I was thinking of spring when the fluorescent orange gloves caught my attention, as did the store’s “Sale!” sign. Spring is when we start to move all the pigs, their houses, their fences, their feeders, and all their stuff onto fresh, new pastures.
Along with the job comes the “pig smell” which once on your hands can take days to wash away. These gloves were waterproof looking and fuzzy on the inside which meant they might work well for a February spring. Six pairs and a couple hours later I was home and the new fluorescent gloves instantly caught the attention of the WWOOFers.
One may wonder why I would even consider mentioning new gloves in the Farm News but those gloves had an unexpected benefit. They were so bright that the wearer could be seen at great distances. I could not see the people but I could see their gloves.
Through the trees I could tell if fence repairs were still in progress or a half a mile away I could see if the pig chores were done. They took the guess work of trying to locate someone for lunch. These fluorescent gloves worked like a low tech equivalent of a GPS locator. We have no cell reception where we live but now who needs it? Hand signals! It’s the new thing!
Our family farm is missing a good part of the family these days. Our right hand woman, (feed mixer, animal care provider, chef, kombucha maker, festivity organizer, smile initiator and friend of all) is off traveling to Central America. We are missing her!
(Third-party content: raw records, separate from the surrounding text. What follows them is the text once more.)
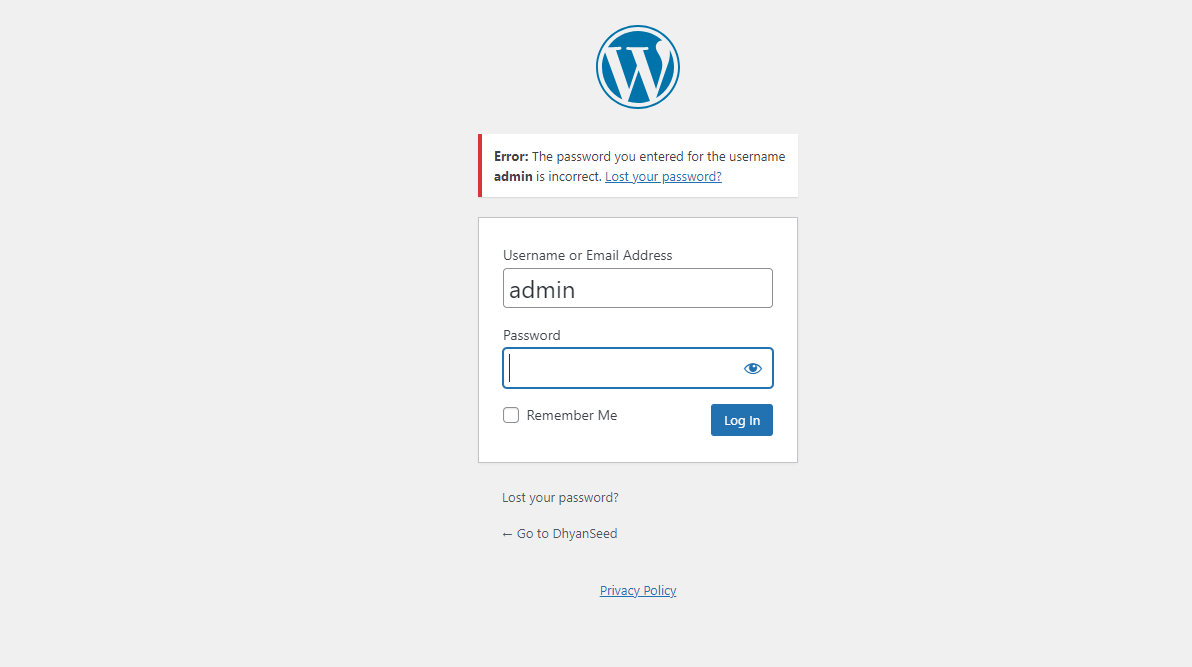
Task: Click the Username or Email Address label
Action: 588,256
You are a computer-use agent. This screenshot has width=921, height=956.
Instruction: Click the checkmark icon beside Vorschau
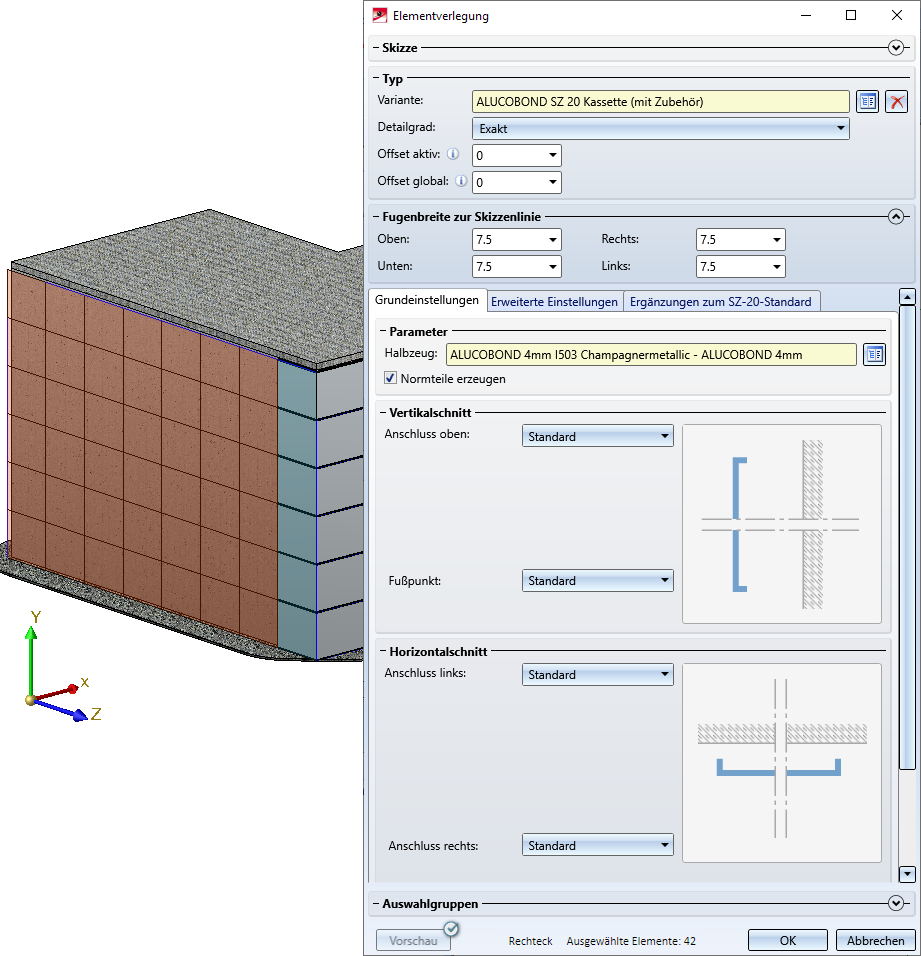(451, 929)
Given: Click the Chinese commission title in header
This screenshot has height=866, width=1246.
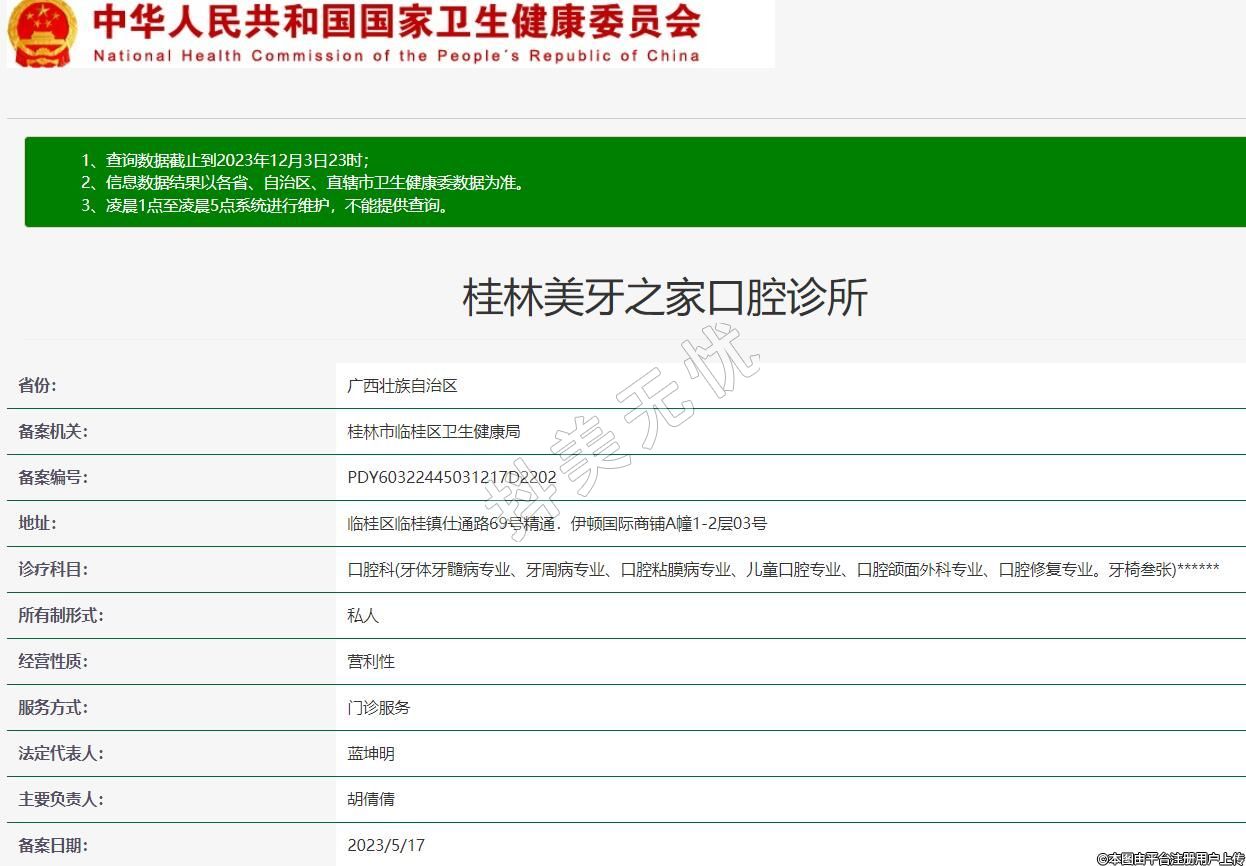Looking at the screenshot, I should (396, 22).
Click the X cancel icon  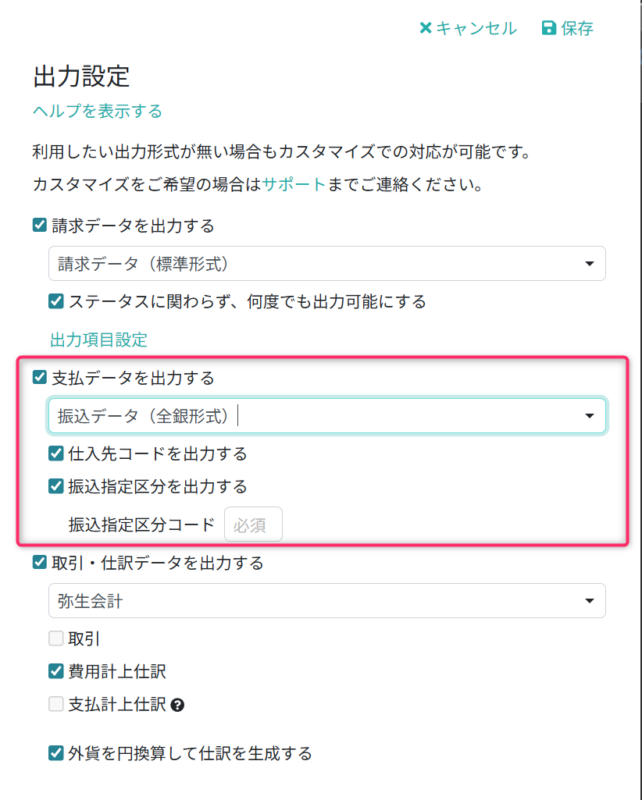[426, 29]
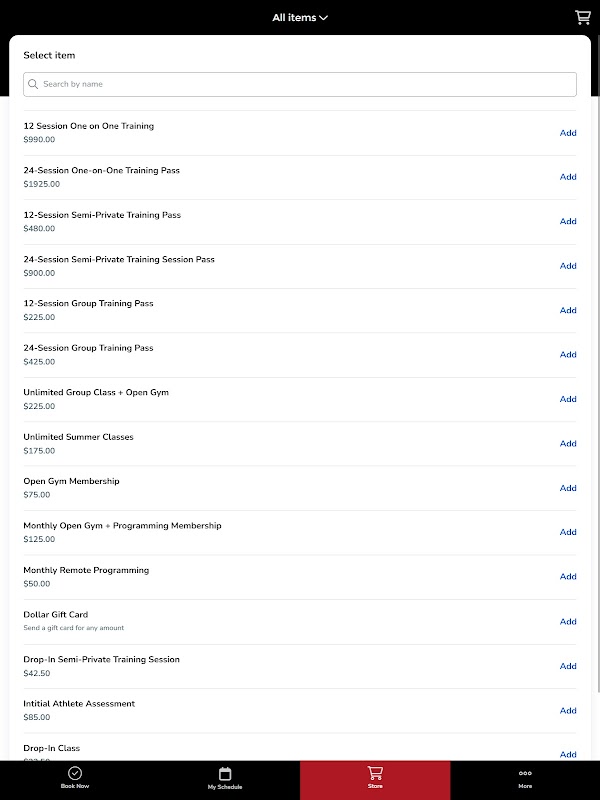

Something’s happened and I don’t know what. For some reason the group of sows who should have been farrowing now are showing no signs of being pregnant.
Pregnancy is a pretty important part of raising animals. Could the problem be the boar (Curley) or the sows? Something in the feed or something in the air? Age related or weather related? All are possibilities. The consequences may be serious. No pregnancies means no pigs which means no pork which means no income. Fortunately I have some organic friends with some extra piglets which will help make up the shortfall.
Next on the list of purchases may be an ultrasound made for swine. The new tool would then tell us who is pregnant and who is not.
There is an unplanned benefit for the pigs from the ultrasound testing. Most sows would not take kindly to having a cold prod rubbing against their bellies so we have to condition them. This involves getting them all used to having their bellies rubbed. Belly rubbing (50 sows) has become the new part of the morning chores.
Rather than just feeding the pigs we now have to rub their backs, then their sides and slowly work down to their belly. Some pigs already appreciate a good belly rub. It’s the ones that don’t that we have to work on. Oh well, there can be worse jobs on a farm but I’ll leave those stories untold, for now.
Breaking News: Buttercup is pregnant! The new bull Randy can chalk up another, 40/41!